* Goal: Rewrite the lines below, swapping every occurrence of "magnifier" for "lens" and leaving everything else as it stands.

Stored items from a collection:
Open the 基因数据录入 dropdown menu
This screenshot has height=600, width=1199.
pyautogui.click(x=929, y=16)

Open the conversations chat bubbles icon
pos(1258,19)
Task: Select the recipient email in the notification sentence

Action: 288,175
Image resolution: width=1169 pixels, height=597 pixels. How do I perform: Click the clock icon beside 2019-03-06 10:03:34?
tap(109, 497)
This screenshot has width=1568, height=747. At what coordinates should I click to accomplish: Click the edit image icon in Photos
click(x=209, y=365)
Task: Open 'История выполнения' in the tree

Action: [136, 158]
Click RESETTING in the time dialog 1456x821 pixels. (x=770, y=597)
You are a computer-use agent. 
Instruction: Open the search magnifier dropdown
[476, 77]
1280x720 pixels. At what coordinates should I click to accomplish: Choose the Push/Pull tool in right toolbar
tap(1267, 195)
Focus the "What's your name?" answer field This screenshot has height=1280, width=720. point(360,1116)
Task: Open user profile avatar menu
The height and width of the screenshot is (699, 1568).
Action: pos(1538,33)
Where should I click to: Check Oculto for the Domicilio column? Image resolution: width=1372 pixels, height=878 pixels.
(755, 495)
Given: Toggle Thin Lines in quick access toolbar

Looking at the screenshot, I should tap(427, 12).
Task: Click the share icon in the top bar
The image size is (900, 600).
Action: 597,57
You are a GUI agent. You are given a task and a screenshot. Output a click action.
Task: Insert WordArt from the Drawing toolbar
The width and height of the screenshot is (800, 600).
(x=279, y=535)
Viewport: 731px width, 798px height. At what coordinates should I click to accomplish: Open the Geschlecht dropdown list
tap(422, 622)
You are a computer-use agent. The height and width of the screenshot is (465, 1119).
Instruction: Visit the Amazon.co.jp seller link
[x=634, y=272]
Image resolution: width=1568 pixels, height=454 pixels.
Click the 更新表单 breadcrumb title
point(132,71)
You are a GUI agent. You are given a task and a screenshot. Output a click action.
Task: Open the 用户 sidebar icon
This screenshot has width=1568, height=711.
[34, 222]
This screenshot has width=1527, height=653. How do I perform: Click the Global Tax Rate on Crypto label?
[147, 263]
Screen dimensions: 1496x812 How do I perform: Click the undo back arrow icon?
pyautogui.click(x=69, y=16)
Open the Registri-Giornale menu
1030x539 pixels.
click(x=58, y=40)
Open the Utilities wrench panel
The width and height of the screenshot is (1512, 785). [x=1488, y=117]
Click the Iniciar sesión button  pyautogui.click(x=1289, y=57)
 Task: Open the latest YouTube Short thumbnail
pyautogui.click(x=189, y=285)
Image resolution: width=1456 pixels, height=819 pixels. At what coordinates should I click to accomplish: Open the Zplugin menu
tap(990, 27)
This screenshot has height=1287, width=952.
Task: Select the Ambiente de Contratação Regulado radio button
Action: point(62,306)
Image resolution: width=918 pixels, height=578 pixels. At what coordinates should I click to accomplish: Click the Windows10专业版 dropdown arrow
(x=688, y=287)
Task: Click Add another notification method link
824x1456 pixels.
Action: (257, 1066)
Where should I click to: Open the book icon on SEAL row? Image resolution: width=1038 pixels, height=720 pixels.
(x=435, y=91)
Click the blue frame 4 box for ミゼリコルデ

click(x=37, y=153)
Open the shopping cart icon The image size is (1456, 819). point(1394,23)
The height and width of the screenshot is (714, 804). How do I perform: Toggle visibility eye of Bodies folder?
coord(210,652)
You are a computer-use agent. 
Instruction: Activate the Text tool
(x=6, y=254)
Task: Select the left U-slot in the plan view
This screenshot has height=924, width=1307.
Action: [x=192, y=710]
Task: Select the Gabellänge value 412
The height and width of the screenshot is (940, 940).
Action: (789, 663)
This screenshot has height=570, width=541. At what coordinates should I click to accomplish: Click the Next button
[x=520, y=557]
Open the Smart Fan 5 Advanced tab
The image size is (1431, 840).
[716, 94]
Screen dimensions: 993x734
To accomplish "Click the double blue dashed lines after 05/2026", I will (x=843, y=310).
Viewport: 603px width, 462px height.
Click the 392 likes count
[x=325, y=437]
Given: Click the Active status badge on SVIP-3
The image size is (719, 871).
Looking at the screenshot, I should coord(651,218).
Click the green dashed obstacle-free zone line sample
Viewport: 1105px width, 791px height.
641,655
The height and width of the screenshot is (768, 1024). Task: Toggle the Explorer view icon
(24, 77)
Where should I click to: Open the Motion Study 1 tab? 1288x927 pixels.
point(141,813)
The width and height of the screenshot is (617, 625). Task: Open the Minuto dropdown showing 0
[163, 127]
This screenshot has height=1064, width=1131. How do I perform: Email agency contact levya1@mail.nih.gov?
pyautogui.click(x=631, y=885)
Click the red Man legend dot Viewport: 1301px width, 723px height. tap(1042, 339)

* Answer:
Open the 基因数据录入 dropdown menu
This screenshot has height=600, width=1199.
pyautogui.click(x=929, y=16)

Open the conversations chat bubbles icon
pos(1258,19)
Task: Select the recipient email in the notification sentence

Action: 288,175
Image resolution: width=1169 pixels, height=597 pixels. How do I perform: Click the clock icon beside 2019-03-06 10:03:34?
tap(109, 497)
This screenshot has width=1568, height=747. At what coordinates should I click to accomplish: Click the edit image icon in Photos
click(x=209, y=365)
Task: Open 'История выполнения' in the tree

Action: [136, 158]
Click RESETTING in the time dialog 1456x821 pixels. (x=770, y=597)
You are a computer-use agent. 
Instruction: Open the search lens dropdown
[476, 77]
1280x720 pixels. At what coordinates should I click to accomplish: Choose the Push/Pull tool in right toolbar
tap(1267, 195)
Focus the "What's your name?" answer field This screenshot has height=1280, width=720. point(360,1116)
Task: Open user profile avatar menu
The height and width of the screenshot is (699, 1568).
Action: pos(1538,33)
Where should I click to: Check Oculto for the Domicilio column? Image resolution: width=1372 pixels, height=878 pixels.
(755, 495)
Given: Toggle Thin Lines in quick access toolbar

Looking at the screenshot, I should tap(427, 12).
Task: Click the share icon in the top bar
The image size is (900, 600).
Action: 597,57
You are a GUI agent. You are given a task and a screenshot. Output a click action.
Task: Insert WordArt from the Drawing toolbar
The width and height of the screenshot is (800, 600).
(x=279, y=535)
Viewport: 731px width, 798px height. At what coordinates should I click to accomplish: Open the Geschlecht dropdown list
tap(422, 622)
You are a computer-use agent. The height and width of the screenshot is (465, 1119).
Instruction: Visit the Amazon.co.jp seller link
[x=634, y=272]
Image resolution: width=1568 pixels, height=454 pixels.
Click the 更新表单 breadcrumb title
point(132,71)
You are a GUI agent. You are given a task and a screenshot. Output a click action.
Task: Open the 用户 sidebar icon
This screenshot has width=1568, height=711.
[34, 222]
This screenshot has width=1527, height=653. How do I perform: Click the Global Tax Rate on Crypto label?
[147, 263]
Screen dimensions: 1496x812 How do I perform: Click the undo back arrow icon?
pyautogui.click(x=69, y=16)
Open the Registri-Giornale menu
1030x539 pixels.
click(x=58, y=40)
Open the Utilities wrench panel
The width and height of the screenshot is (1512, 785). [x=1488, y=117]
Click the Iniciar sesión button  pyautogui.click(x=1289, y=57)
 Task: Open the latest YouTube Short thumbnail
pyautogui.click(x=189, y=285)
Image resolution: width=1456 pixels, height=819 pixels. At what coordinates should I click to accomplish: Open the Zplugin menu
tap(990, 27)
This screenshot has height=1287, width=952.
Task: Select the Ambiente de Contratação Regulado radio button
Action: point(62,306)
Image resolution: width=918 pixels, height=578 pixels. At what coordinates should I click to accomplish: Click the Windows10专业版 dropdown arrow
(x=688, y=287)
Task: Click Add another notification method link
824x1456 pixels.
Action: (257, 1066)
Where should I click to: Open the book icon on SEAL row? Image resolution: width=1038 pixels, height=720 pixels.
(x=435, y=91)
Click the blue frame 4 box for ミゼリコルデ

click(x=37, y=153)
Open the shopping cart icon The image size is (1456, 819). point(1394,23)
The height and width of the screenshot is (714, 804). How do I perform: Toggle visibility eye of Bodies folder?
coord(210,652)
You are a computer-use agent. 
Instruction: Activate the Text tool
(x=6, y=254)
Task: Select the left U-slot in the plan view
This screenshot has height=924, width=1307.
Action: [x=192, y=710]
Task: Select the Gabellänge value 412
The height and width of the screenshot is (940, 940).
Action: (789, 663)
This screenshot has height=570, width=541. At what coordinates should I click to accomplish: Click the Next button
[x=520, y=557]
Open the Smart Fan 5 Advanced tab
The image size is (1431, 840).
[716, 94]
Screen dimensions: 993x734
To accomplish "Click the double blue dashed lines after 05/2026", I will (x=843, y=310).
Viewport: 603px width, 462px height.
Click the 392 likes count
[x=325, y=437]
Given: Click the Active status badge on SVIP-3
The image size is (719, 871).
Looking at the screenshot, I should coord(651,218).
Click the green dashed obstacle-free zone line sample
Viewport: 1105px width, 791px height.
641,655
The height and width of the screenshot is (768, 1024). Task: Toggle the Explorer view icon
(24, 77)
Where should I click to: Open the Motion Study 1 tab? 1288x927 pixels.
point(141,813)
The width and height of the screenshot is (617, 625). Task: Open the Minuto dropdown showing 0
[163, 127]
This screenshot has height=1064, width=1131. How do I perform: Email agency contact levya1@mail.nih.gov?
pyautogui.click(x=631, y=885)
Click the red Man legend dot Viewport: 1301px width, 723px height. tap(1042, 339)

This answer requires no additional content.